- _Task description_:
Wherever the line with "Insert a bulleted" sits in the listing below, transcribe from it up to and including the line with "Given: Select 表示なし for manuscript title", exactly, and leave the remaining lines out.

- _Exercise data_:
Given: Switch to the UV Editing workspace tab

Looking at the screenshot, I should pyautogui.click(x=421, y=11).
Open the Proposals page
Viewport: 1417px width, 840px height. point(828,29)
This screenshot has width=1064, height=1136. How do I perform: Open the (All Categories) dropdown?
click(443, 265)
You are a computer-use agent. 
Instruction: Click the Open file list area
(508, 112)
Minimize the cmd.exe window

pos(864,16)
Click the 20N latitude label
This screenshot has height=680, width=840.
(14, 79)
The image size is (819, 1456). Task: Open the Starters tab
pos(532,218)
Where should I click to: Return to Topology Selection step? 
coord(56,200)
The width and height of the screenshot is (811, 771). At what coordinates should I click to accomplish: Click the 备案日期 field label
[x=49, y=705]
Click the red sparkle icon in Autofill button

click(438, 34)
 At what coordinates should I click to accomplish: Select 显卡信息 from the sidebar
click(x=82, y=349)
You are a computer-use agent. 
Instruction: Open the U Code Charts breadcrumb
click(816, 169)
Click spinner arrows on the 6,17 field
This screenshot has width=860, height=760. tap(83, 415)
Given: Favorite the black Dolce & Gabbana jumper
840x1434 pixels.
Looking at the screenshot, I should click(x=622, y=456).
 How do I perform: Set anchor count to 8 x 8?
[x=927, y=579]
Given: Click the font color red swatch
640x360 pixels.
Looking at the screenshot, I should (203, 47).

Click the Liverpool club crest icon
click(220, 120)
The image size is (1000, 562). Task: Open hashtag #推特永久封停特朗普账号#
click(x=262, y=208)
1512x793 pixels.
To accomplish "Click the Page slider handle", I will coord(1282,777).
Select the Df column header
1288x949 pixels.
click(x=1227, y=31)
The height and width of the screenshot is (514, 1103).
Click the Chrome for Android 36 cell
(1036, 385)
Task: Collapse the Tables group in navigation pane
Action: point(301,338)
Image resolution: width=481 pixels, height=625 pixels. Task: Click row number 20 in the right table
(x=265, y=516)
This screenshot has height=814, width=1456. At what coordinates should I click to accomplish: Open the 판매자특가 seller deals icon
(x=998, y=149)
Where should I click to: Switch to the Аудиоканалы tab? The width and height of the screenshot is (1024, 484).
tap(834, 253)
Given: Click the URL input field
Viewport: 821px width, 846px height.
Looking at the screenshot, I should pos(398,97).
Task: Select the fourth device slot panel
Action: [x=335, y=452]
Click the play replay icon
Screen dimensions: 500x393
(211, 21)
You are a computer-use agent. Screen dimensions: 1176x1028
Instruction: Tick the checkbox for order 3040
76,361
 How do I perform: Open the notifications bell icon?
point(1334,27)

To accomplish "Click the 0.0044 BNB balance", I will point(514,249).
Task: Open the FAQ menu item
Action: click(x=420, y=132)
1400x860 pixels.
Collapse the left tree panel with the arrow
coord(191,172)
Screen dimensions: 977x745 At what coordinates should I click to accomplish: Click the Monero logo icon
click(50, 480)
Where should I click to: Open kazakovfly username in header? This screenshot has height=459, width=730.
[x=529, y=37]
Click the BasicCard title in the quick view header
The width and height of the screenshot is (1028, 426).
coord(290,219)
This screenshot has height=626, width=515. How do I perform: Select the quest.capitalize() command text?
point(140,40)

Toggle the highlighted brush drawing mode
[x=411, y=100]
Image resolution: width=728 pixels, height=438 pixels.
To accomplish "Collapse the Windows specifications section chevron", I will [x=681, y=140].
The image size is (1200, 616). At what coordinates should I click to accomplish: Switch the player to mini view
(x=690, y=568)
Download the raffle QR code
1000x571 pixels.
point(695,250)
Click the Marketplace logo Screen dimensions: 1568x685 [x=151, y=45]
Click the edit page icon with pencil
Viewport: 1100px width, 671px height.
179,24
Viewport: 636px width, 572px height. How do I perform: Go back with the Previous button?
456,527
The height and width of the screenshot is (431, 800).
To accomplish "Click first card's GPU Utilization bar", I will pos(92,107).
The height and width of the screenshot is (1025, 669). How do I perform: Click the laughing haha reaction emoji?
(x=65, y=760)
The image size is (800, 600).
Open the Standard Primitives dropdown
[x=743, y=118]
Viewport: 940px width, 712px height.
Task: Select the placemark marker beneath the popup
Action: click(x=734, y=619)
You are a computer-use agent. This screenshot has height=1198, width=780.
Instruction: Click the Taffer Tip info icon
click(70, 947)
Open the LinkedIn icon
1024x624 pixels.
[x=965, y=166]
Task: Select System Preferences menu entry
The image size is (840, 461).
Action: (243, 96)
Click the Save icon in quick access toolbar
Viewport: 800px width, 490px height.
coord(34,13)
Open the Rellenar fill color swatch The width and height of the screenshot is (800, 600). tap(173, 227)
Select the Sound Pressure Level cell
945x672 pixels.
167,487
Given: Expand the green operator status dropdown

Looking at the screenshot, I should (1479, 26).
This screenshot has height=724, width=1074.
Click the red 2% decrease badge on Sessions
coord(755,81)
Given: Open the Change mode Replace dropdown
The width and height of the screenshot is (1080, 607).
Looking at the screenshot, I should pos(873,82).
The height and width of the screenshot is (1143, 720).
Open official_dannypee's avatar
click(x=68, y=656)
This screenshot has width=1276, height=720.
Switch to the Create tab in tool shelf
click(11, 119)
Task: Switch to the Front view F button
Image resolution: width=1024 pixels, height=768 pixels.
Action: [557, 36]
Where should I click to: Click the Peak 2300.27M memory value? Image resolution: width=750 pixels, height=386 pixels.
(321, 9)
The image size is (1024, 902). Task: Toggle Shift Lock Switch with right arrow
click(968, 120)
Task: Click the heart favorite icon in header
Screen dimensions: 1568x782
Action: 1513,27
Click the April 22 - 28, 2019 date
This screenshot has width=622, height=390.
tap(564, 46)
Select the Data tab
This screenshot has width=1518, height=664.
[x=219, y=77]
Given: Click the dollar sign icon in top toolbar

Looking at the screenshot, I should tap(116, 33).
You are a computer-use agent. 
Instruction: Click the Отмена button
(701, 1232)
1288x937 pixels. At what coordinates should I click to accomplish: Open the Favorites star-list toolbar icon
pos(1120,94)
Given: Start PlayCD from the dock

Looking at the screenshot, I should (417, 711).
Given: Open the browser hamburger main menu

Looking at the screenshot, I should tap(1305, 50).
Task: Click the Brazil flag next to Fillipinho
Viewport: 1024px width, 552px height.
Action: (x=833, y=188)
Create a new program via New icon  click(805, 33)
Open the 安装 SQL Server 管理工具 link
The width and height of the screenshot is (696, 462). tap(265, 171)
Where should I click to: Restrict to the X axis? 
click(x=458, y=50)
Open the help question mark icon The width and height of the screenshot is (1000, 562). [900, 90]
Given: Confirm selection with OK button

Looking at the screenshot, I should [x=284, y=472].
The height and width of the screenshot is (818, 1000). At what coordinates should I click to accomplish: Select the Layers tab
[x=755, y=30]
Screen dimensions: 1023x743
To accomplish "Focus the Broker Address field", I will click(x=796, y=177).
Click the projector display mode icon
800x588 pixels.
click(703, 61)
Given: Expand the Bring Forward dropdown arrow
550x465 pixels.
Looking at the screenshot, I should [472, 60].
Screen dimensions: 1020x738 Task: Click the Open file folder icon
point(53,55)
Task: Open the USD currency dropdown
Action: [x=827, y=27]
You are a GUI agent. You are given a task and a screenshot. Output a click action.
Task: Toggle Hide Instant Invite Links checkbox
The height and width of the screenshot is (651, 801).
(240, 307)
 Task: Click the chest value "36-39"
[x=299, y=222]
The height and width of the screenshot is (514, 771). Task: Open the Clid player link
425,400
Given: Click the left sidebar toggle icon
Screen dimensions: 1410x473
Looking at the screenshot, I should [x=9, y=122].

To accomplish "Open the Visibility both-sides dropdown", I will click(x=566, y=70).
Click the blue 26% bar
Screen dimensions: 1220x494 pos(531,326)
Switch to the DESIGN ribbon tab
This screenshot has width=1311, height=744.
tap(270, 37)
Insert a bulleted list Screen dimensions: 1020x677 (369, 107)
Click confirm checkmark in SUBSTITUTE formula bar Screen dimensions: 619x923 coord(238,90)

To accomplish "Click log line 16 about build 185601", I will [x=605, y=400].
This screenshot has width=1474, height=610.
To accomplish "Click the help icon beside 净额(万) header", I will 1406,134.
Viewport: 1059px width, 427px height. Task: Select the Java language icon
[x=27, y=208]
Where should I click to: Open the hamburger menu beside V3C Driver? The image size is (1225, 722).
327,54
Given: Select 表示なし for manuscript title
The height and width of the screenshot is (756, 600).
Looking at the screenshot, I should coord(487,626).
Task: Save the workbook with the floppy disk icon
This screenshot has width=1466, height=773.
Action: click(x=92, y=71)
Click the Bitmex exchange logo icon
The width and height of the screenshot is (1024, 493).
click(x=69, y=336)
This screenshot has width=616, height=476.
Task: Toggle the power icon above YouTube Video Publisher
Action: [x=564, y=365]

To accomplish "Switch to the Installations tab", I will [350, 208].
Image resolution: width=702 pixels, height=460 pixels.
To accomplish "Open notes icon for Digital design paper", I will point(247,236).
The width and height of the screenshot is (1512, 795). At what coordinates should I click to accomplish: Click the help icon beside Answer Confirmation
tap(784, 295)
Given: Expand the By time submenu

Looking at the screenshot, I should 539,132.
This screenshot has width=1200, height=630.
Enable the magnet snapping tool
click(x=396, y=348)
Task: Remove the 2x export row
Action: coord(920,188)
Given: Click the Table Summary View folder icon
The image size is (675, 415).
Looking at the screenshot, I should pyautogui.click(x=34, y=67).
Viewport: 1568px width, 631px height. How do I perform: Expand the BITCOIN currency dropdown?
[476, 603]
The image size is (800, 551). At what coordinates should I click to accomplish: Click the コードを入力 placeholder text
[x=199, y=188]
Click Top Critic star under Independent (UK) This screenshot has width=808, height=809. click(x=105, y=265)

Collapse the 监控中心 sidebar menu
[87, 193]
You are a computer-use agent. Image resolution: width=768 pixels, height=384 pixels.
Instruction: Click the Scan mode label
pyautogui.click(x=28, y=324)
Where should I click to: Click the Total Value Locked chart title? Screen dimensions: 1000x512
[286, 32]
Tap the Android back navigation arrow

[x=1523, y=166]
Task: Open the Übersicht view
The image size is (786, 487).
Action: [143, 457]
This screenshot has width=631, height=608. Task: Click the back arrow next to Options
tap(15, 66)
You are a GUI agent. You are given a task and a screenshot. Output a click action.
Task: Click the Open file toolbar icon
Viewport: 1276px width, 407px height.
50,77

- _Completed task_:
Insert a bulleted list Screen dimensions: 1020x677 (369, 107)
Click confirm checkmark in SUBSTITUTE formula bar Screen dimensions: 619x923 coord(238,90)

To accomplish "Click log line 16 about build 185601", I will [x=605, y=400].
This screenshot has width=1474, height=610.
To accomplish "Click the help icon beside 净额(万) header", I will 1406,134.
Viewport: 1059px width, 427px height. Task: Select the Java language icon
[x=27, y=208]
Where should I click to: Open the hamburger menu beside V3C Driver? The image size is (1225, 722).
327,54
Given: Select 表示なし for manuscript title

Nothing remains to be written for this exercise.